On the one hand, prior-art methods for distributing properties between wells prove inappropriate for calculating fluid saturations because of inattention to principles of capillarity. On the other hand, prior-art methods for interpreting well log data to determine, say, formation boundaries, oil-water contacts, or hydraulic flow units rely on a restrictive set of equations and/or provide no methodology for distributing saturations into the three-dimensional model while honoring well log data. Moreover, prior-art methods for interpreting well log data tend not to incorporate geological information that has, through the above-mentioned geological modeling methods, been distributed within the three-dimensional geological model. In counter distinction, the present method uses information such as reservoir zone, fault block, lithology, etc. (that are usually found in three-dimensional reservoir geological models) to aid the interpretation of well log data.

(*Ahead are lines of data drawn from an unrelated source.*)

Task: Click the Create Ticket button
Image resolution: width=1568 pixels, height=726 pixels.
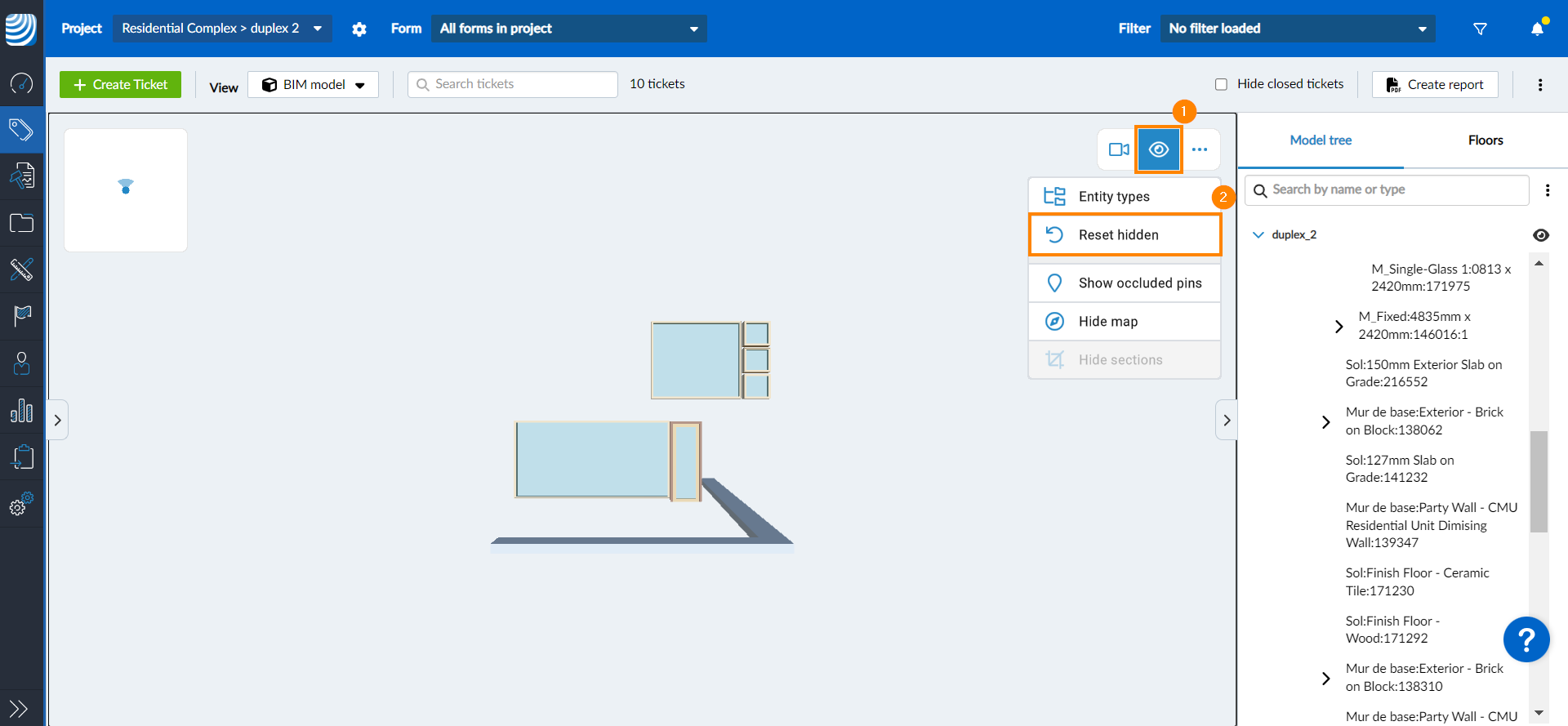Action: click(x=120, y=85)
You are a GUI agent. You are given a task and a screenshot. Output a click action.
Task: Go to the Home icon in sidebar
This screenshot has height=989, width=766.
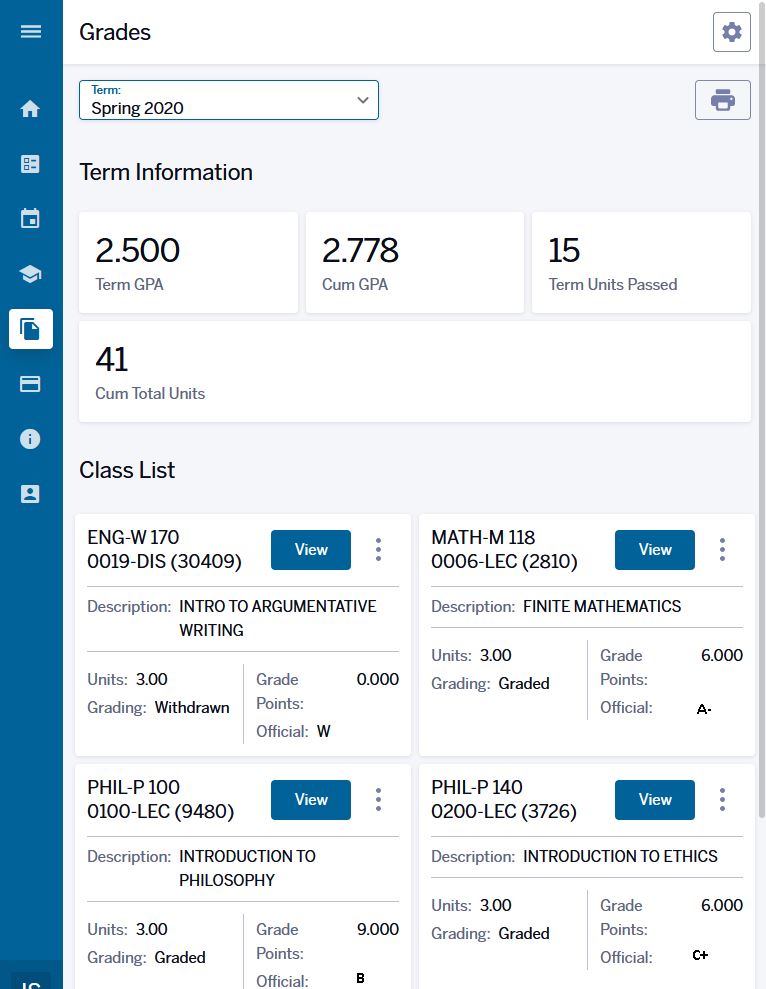pos(31,109)
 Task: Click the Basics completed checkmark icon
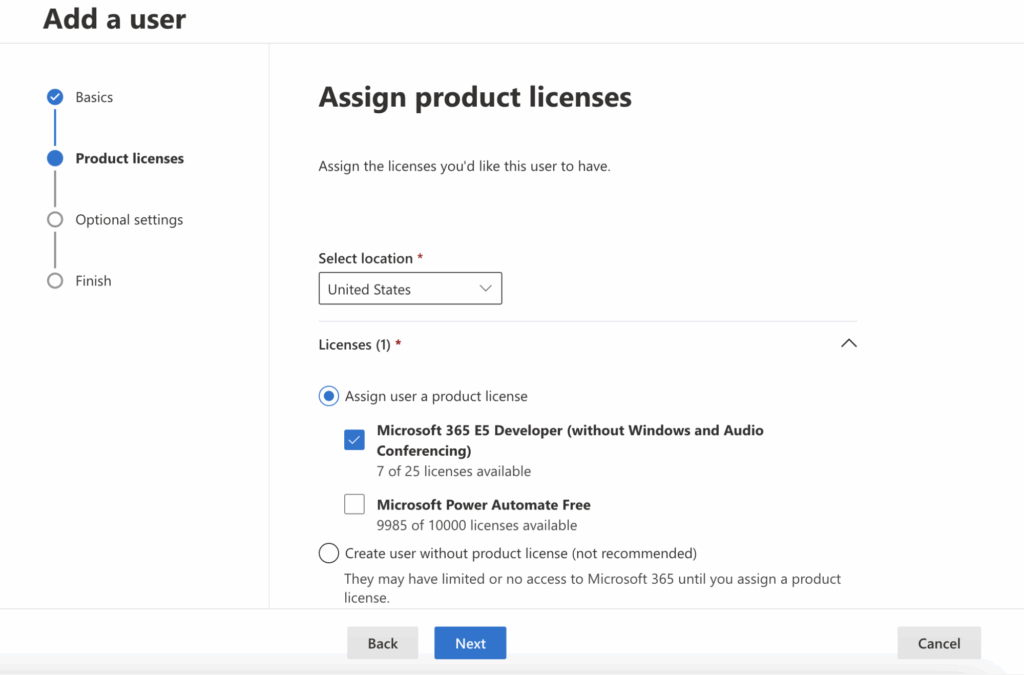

A number of prior-art patents address the issues of determining formation boundaries, flow units, or oil-water contacts from well log data. U.S. Pat. No. 4,648,268, entitled METHOD OF DEFINING HOMOGENEOUS ROCK FORMATION ZONES ALONG A BOREHOLE ON THE BASIS OF LOGS issued to Grosjean, describes a method for processing well-log data to define formation boundaries along the borehole.
U.S. Pat. No. 5,193,059, entitled METHOD FOR IDENTIFYING AND CHARACTERIZING HYDRAULIC UNITS OF SATURATED POROUS MEDIA: TRI-KAPPA ZONING PROCESS issued to Tiab et al., describes a method for defining formation units of similar hydraulic characteristics by means of core measurements and for relating the hydraulic characteristics of such units to macroscopic measurements of the formation as provided by wireline logs.
U.S. Pat. No. 5,621,169, entitled METHOD FOR DETERMINING HYDROCARBON/WATER CONTACT LEVEL FOR OIL AND GAS WELLS issued to Harris et al., describes a method for predicting the hydrocarbon/water contact level for oil and gas wells that relates porosity, water saturation, air permeability, and capillary pressure. The method relies on a worldwide correlation of permeability and porosity to a function of capillary pressure.
None of the prior-art approaches, either individually or collectively, address the need for a method for distributing saturations into a three-dimensional geological model whereby the saturation distribution honors both well-established principles of capillarity as well as the measured saturations within boreholes. The present invention, as described below, addresses these and other needs.